Asian Americans generally have higher rates of liver and stomach cancer, which are often related to exposure to the hepatitis B virus (HBV) or H. pylori bacteria, respectively. Cancers of the nose and throat in Asian populations are often related to the Epstein-Barr virus, whereas in non-hispanic White Americans, these types of cancer are more commonly related to the human papillomavirus (HPV). This makes it important for Asian Americans to understand the benefits of vaccination for HBV and HPV. Women in this group have a higher risk for cervical cancer, so they need to ask their health care providers if screening will look for Asian-prevalent high-risk HPV variants. 

Men of Japanese or Chinese descent may be at a higher risk for colon cancer, so they should ask their doctors about starting colon cancer screening earlier than recommended for other populations. 

These important and possibly life-saving facts are not widely known or advertised, so it is critical that better guidelines are developed for both cancer screening and treatment for Asian Americans. 

Paths forward

One way that the Centers for Disease Control and Prevention (CDC) has addressed cancer disparities is with the development of resources such as the Breast Cancer Disparities Toolkit.
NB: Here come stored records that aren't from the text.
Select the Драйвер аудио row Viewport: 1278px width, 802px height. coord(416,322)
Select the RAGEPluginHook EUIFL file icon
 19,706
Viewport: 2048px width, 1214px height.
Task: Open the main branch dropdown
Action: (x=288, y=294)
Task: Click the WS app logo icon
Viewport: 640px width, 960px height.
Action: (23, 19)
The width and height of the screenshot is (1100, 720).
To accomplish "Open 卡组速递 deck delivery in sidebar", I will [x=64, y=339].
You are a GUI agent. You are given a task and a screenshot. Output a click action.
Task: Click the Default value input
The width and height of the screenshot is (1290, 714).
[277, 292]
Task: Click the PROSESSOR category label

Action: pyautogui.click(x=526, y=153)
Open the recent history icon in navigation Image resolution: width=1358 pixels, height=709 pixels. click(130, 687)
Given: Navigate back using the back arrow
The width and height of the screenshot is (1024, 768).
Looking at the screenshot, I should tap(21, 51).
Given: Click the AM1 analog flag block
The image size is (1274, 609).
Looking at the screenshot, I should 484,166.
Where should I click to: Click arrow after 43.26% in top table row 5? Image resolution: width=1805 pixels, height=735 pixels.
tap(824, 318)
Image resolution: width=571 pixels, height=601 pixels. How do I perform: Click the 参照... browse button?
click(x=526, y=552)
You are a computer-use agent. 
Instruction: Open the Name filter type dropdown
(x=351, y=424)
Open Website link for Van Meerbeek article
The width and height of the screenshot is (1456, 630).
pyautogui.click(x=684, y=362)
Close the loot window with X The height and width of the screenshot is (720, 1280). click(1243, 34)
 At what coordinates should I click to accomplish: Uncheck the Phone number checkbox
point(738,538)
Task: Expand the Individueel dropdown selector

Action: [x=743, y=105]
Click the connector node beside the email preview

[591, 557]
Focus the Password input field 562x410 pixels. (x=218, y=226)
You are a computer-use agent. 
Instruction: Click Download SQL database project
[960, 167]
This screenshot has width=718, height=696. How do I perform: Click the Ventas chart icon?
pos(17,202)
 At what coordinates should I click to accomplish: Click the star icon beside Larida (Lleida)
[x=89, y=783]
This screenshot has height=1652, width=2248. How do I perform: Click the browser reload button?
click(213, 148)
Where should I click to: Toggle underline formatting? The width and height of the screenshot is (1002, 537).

Although a step in the right direction, this online tool, like others, is not tailored to specific populations. 

The tool kit does encourage sustainable implementation from trusted messengers and evaluation to address social determinants of health and reduce mortality, but as we’ve learned, there is a greater need for culturally and linguistically appropriate programs if we really want to reach AAPI populations with information and resources that can help individuals reduce their cancer risks.

Research has shown that culturally appropriate educational campaigns reaching Asian Americans in their communities have been effective, and making such programming available across languages spoken by AAPI subpopulations is important in making these initiatives successful. Engaging community members who speak English fluently to connect and share information with those who may not be can also be helpful.

Ideally, the Oncologist paper notes, many major cancer centers will partner with community health centers to develop pathways from screening and diagnosis to “appropriate oncology care and access to clinical trials.” 

Aided by more research into the specific needs and genetic differences of AAPI subgroups and continued education and community outreach initiatives, hopefully we can begin to close the gap on AAPI cancer disparities to ensure better health outcomes for all.